Assignment:
Please return all lines in the listing holding the word "scenario".

Material shown:
----------

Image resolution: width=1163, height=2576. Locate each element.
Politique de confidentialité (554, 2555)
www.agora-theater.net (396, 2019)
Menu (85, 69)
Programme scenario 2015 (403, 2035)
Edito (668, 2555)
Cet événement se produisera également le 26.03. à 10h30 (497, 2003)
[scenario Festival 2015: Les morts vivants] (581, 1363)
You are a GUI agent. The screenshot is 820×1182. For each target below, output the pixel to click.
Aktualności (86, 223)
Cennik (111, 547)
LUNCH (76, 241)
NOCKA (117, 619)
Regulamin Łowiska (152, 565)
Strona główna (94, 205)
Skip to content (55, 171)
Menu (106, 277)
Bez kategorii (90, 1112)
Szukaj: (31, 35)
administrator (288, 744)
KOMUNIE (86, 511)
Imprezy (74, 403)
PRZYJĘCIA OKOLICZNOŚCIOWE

----------

Answer space:
Programme scenario 2015 (403, 2035)
[scenario Festival 2015: Les morts vivants] (581, 1363)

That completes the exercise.